Their worries are underscored by a slew of polling showing that the economic recovery the White House has sought to spotlight as a triumph is not making a dent in the public’s psyche. Most Americans are still skeptical the U.S. is in an upturn, let alone one resilient enough to last much longer. The rising cost of living remains a dominant theme in voters’ minds, crowding out major gains in jobs and wages. And so far, the Bidenomics drumbeat that began earlier this summer has yet to prove it can change their minds.

“At this point, Bidenomics doesn’t really have strong answers to people’s biggest worries,” said Will Marshall, president of the Progressive Policy Institute, a centrist Democratic think tank. “There ought to be a lot of thinking in the White House now about changes in the way they present their case for the economic good that this administration has done.”

The growing concern among Democrats is being bolstered by reality, regardless of White House spin. 

Steve Forbes took to Fox News recently and explained how “Bidenomics” is a disaster for Democrats. “The White House has the insulting and infuriating habit of thinking it can spin reality with the American people. If it’s raining, insist the sun is shining! The prime example is the president and his acolytes declaring that life under Bidenomics is good and getting better. 

Of course, that’s a loser’s bet, unless they can prevent people from going to the grocery store and the gas pump, stop them from opening their utility bills or buying a car or securing a mortgage or seeking medical care. No wonder Biden’s approval ratings on the economy continue to tank. 

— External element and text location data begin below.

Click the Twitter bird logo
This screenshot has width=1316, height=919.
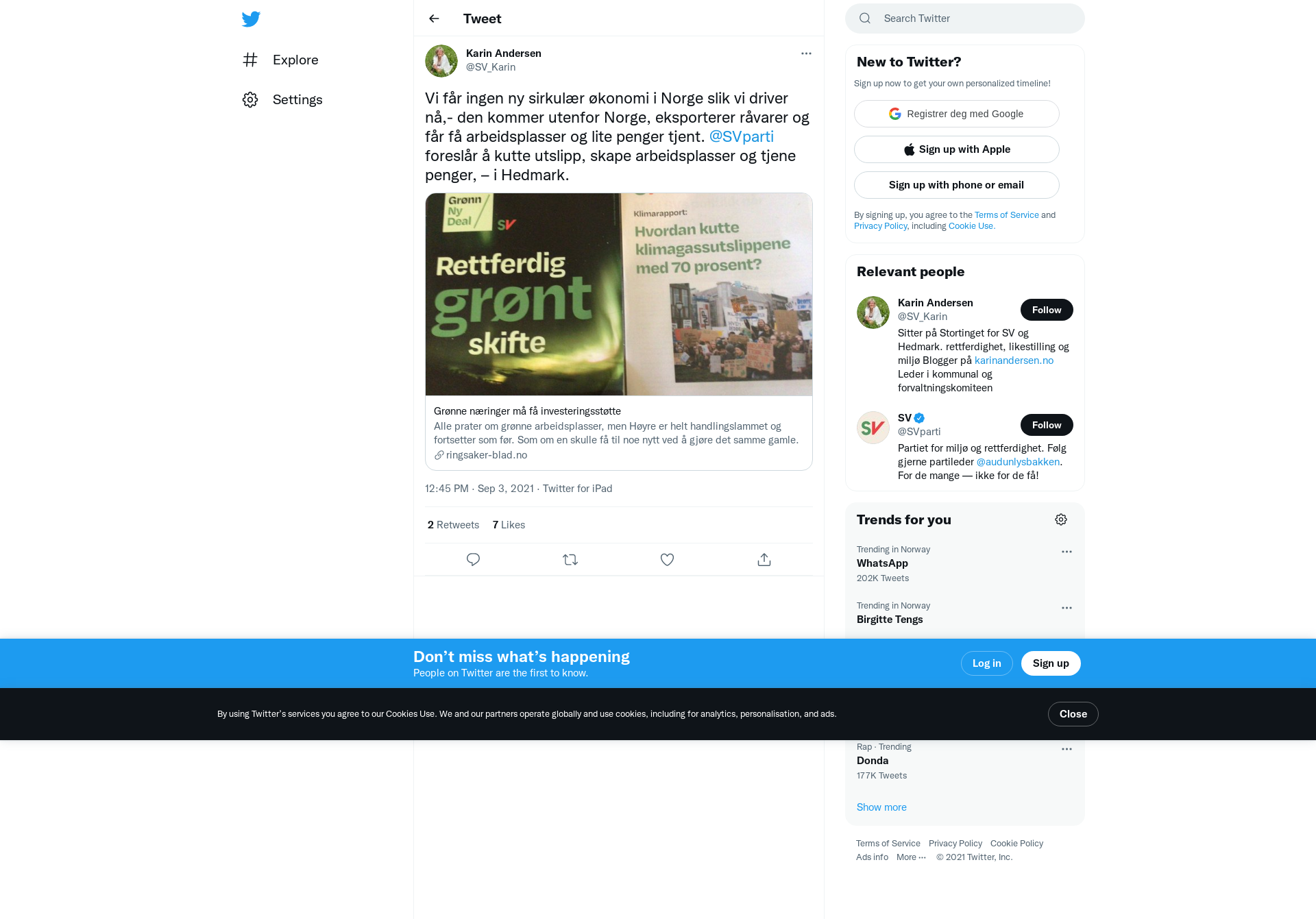[251, 19]
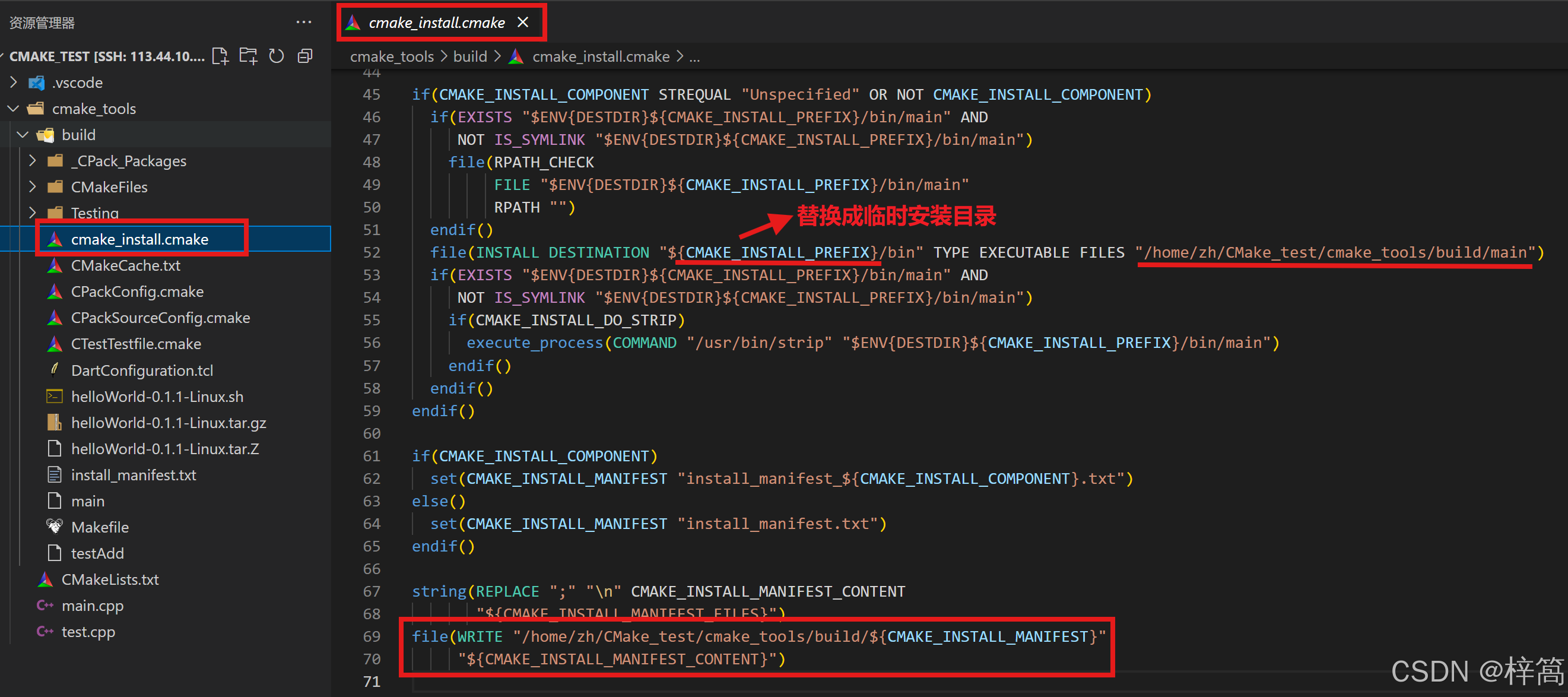Select the cmake_install.cmake editor tab
The width and height of the screenshot is (1568, 697).
pos(436,23)
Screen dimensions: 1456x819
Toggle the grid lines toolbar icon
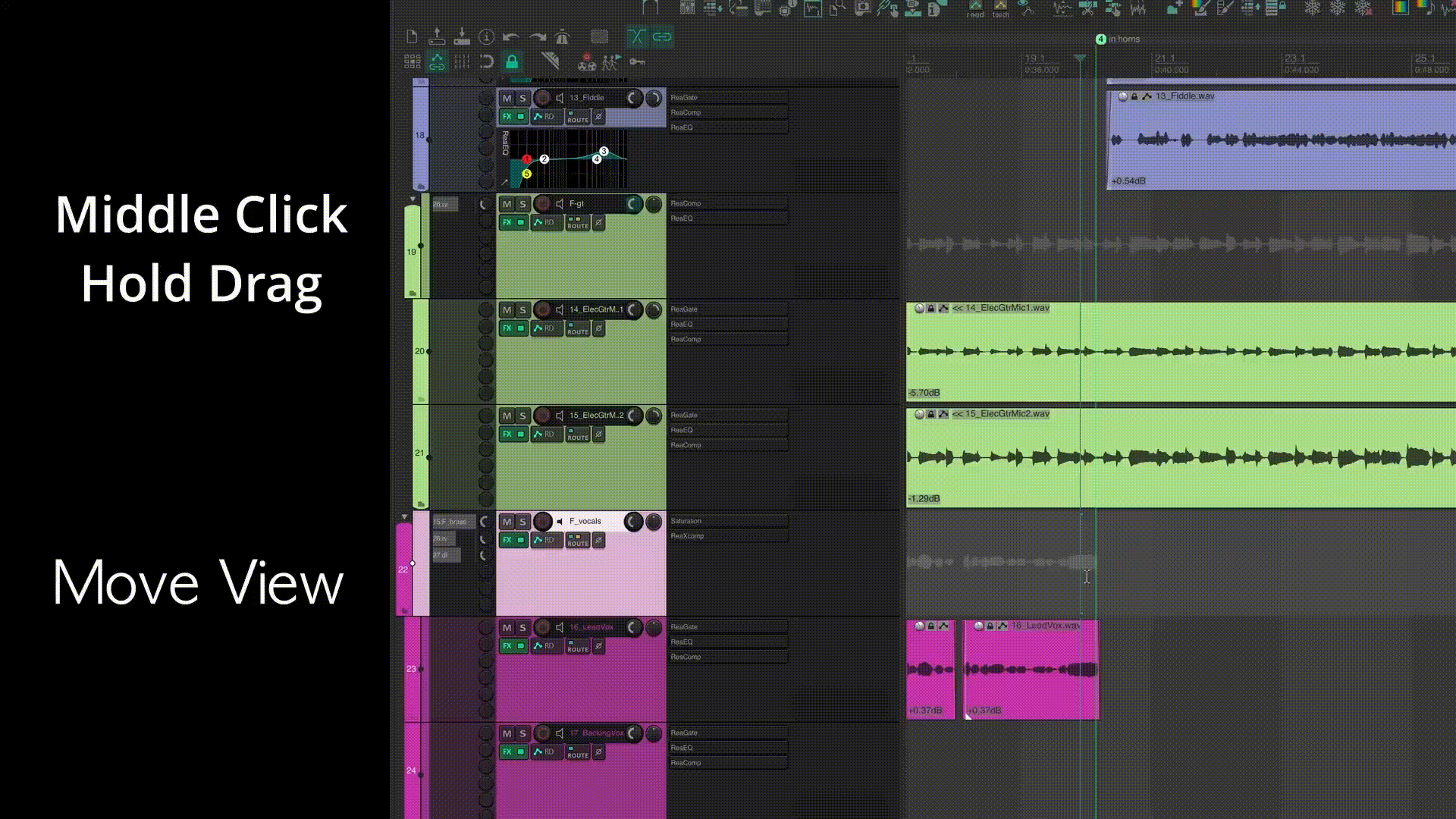click(x=462, y=61)
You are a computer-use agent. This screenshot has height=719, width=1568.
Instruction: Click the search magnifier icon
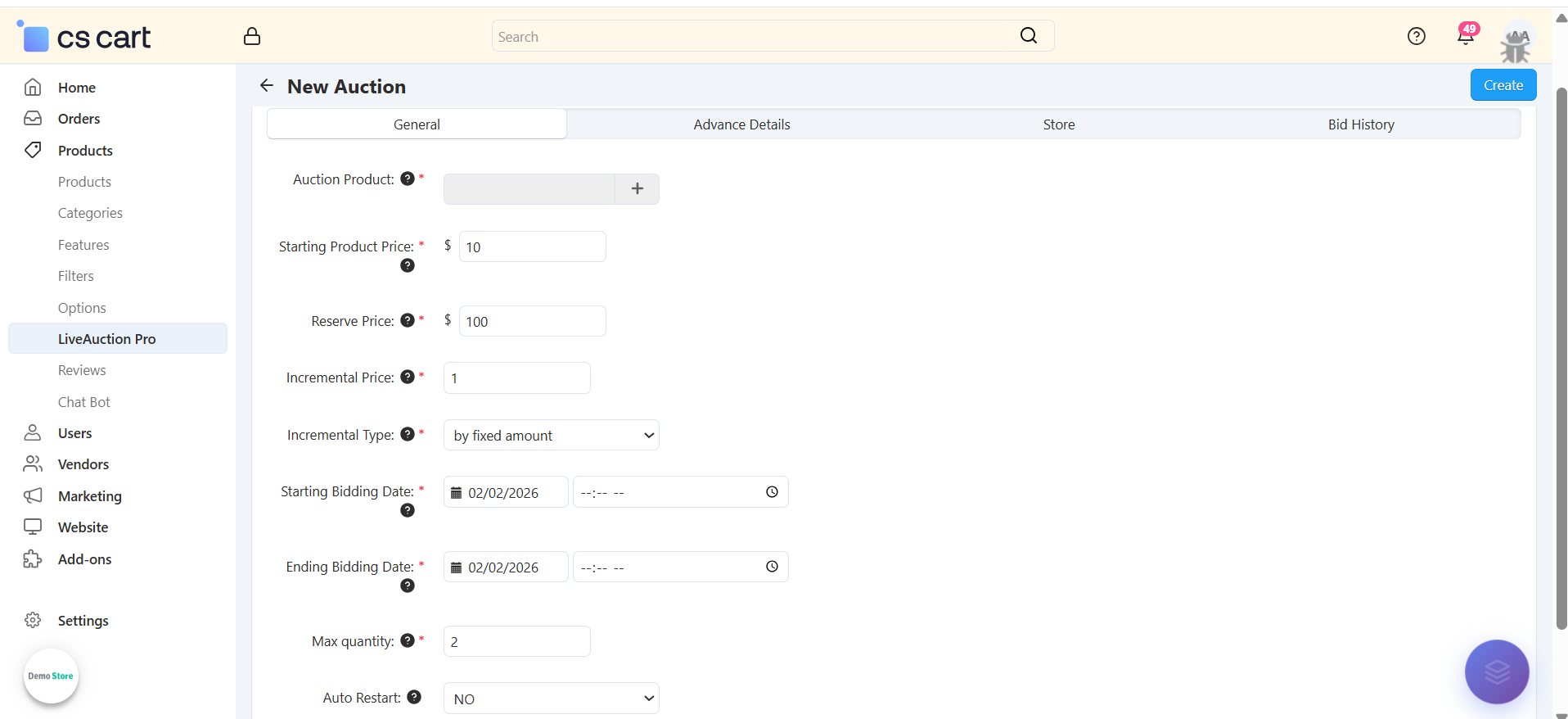click(x=1028, y=35)
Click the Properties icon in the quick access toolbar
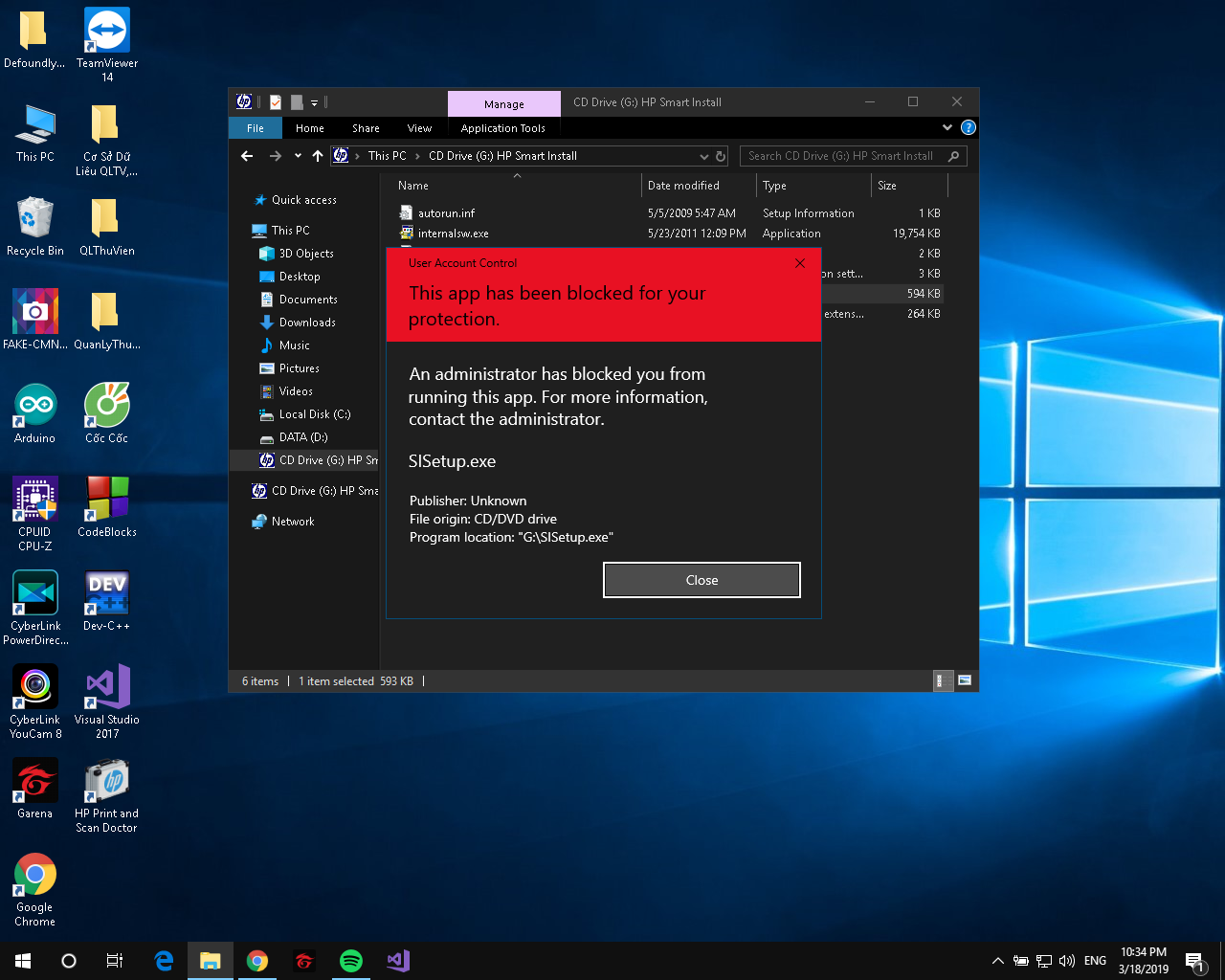Viewport: 1225px width, 980px height. tap(276, 102)
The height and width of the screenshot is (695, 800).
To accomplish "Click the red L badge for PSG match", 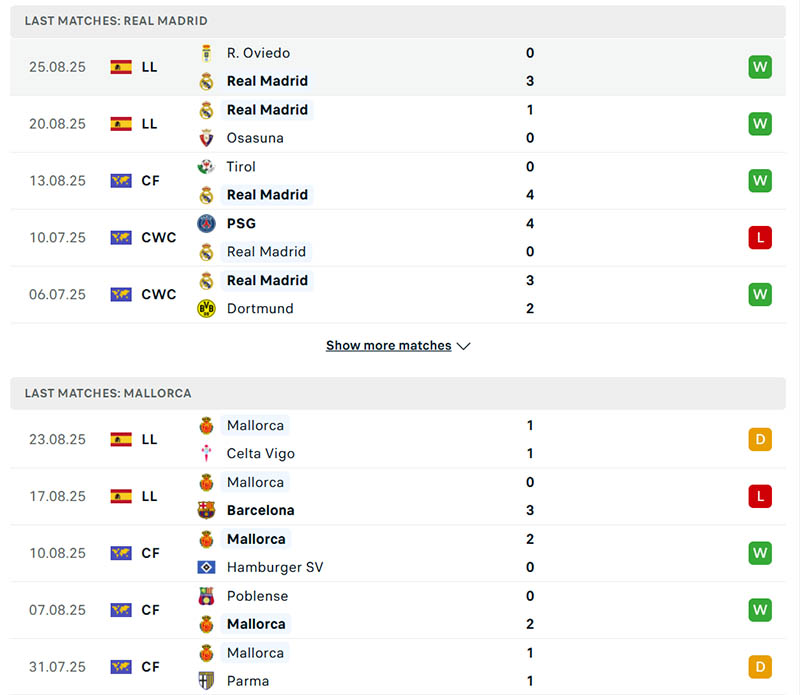I will [x=760, y=238].
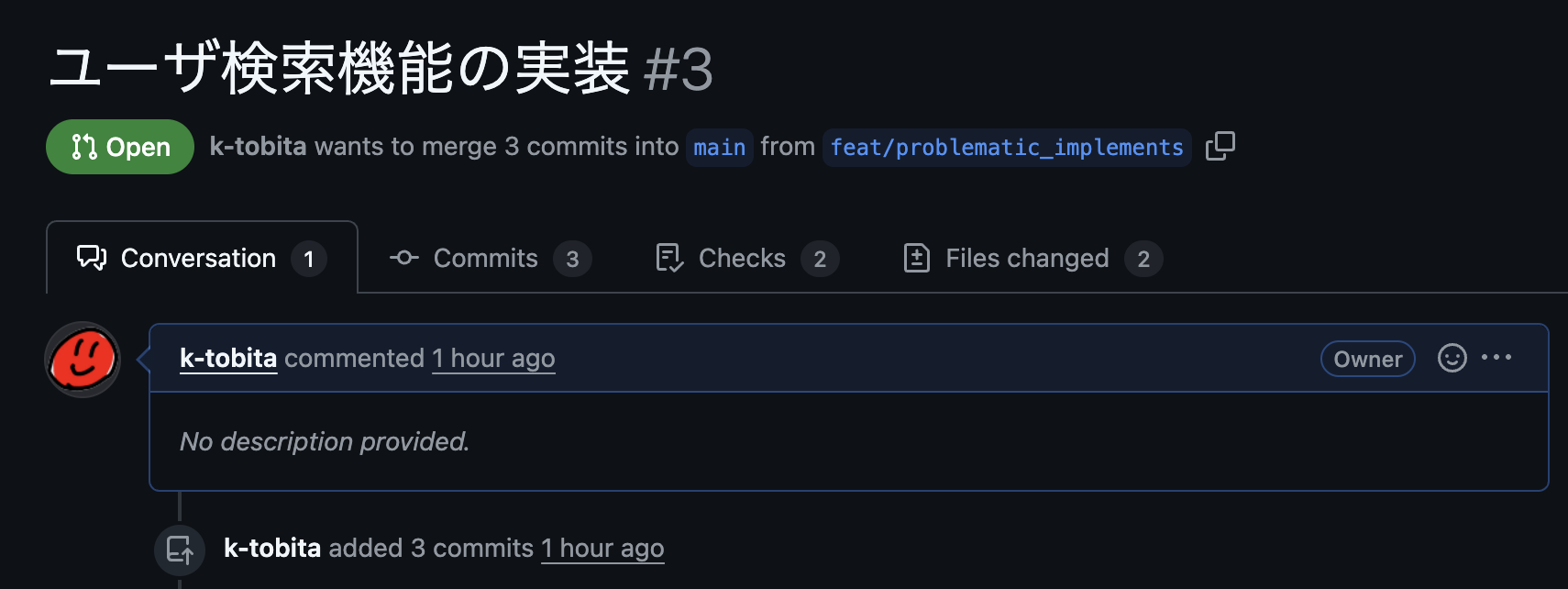This screenshot has height=589, width=1568.
Task: Click the commits event "1 hour ago" timestamp
Action: pyautogui.click(x=602, y=548)
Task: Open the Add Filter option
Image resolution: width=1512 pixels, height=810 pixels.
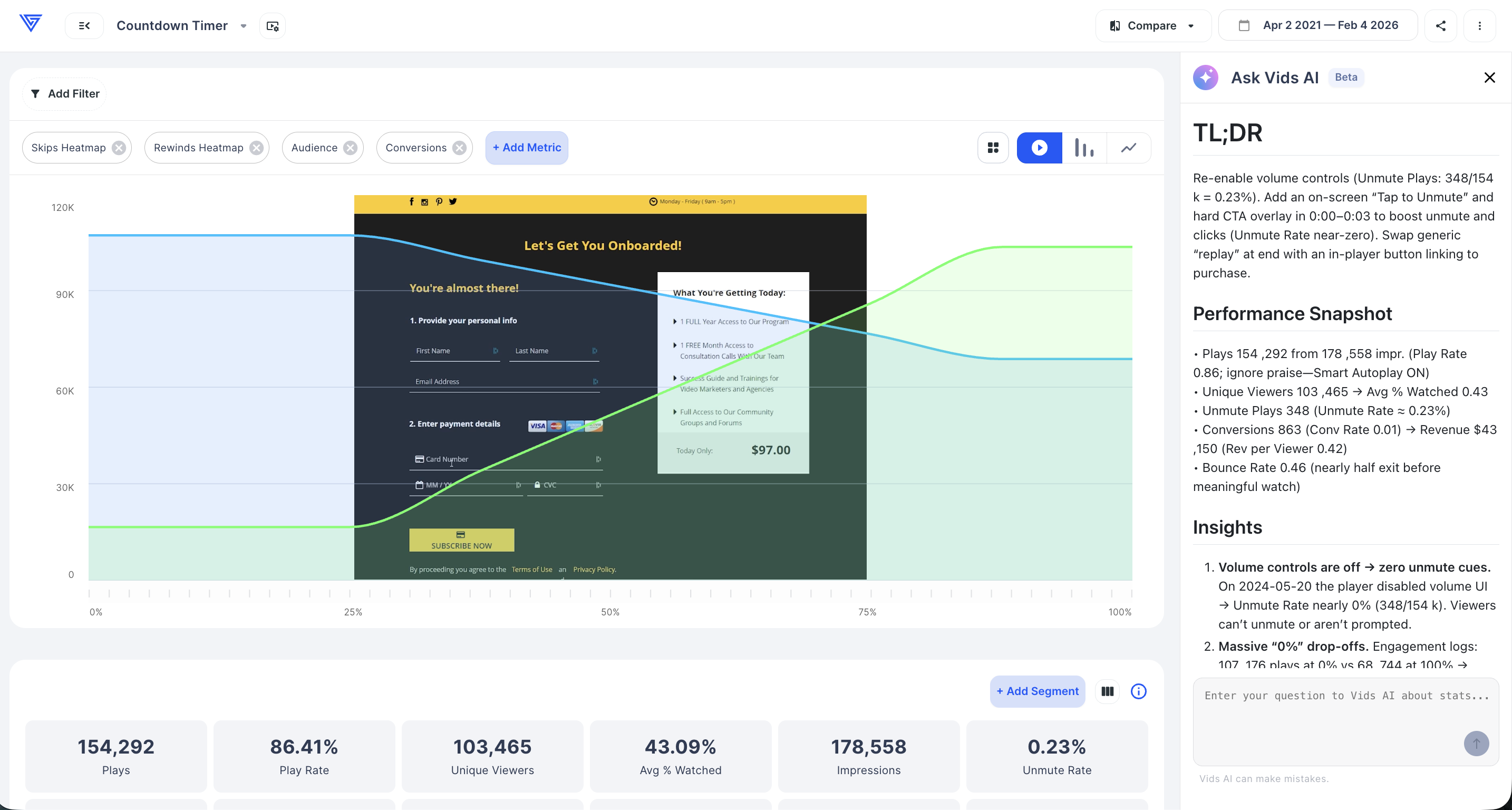Action: (x=65, y=94)
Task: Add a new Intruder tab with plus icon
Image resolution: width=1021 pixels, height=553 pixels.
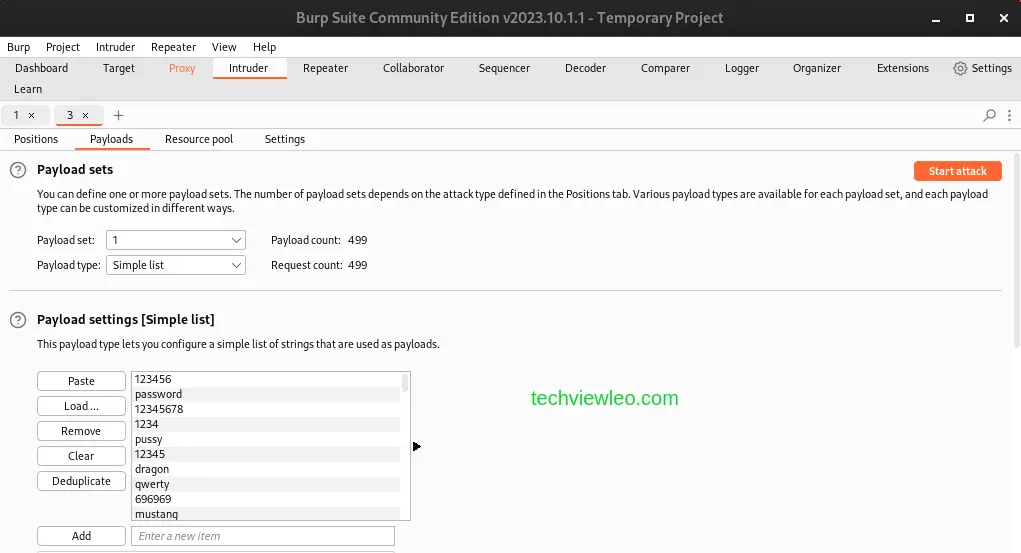Action: click(x=118, y=116)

Another example is the obscenely misnamed Inflation Reduction Act (IRA), whose unhinged spending fueled inflationary fires rather than quenching them. Turns out this bill was loaded with climate tax credits and cash outlays that are rewarding politically connected cronies and will end up worsening the environment, not bettering it.”

The worst part, however, he claims, revolves around Biden’s “negotiation” of prescription drugs for Medicare, which Forbes claims “is uniquely dishonest and extremely harmful. It will ultimately hurt the health of everyone, many mortally.” 

The White House’s plan is not really a negotiation in the sense that most people consider the term. Rather, it’s a threat to tax companies if they don’t give the federal government what it wants whle taking money out of Medicare. 

“Despite routinely proclaiming themselves as guardians of Medicare, its notable that Democrats are now responsible for the only two major cuts to the program in the last 20 years. Taken together, ObamaCare ($729 billion) and the IRA ($280 billion) have diverted over $1 trillion in funds meant for Medicare to unrelated spending programs. 

So, in typical fashion, liberals are now seeking to double the number of drugs subject to government price “negotiation” in Medicare and expand their failures into the private insurance market. Doing so could also double the number of new life-saving medicines that don’t come to market, impacting not just seniors but also millions of other chronic and rare disease sufferers who hold out hope for the next breakthrough.” 

Come 2024, “Bidenomics” could be an anchor so heavy that even Democrats will want to jump ship. Maybe that’s why we had another round of “Can we replace this guy or what?” articles from liberal newspapers last month.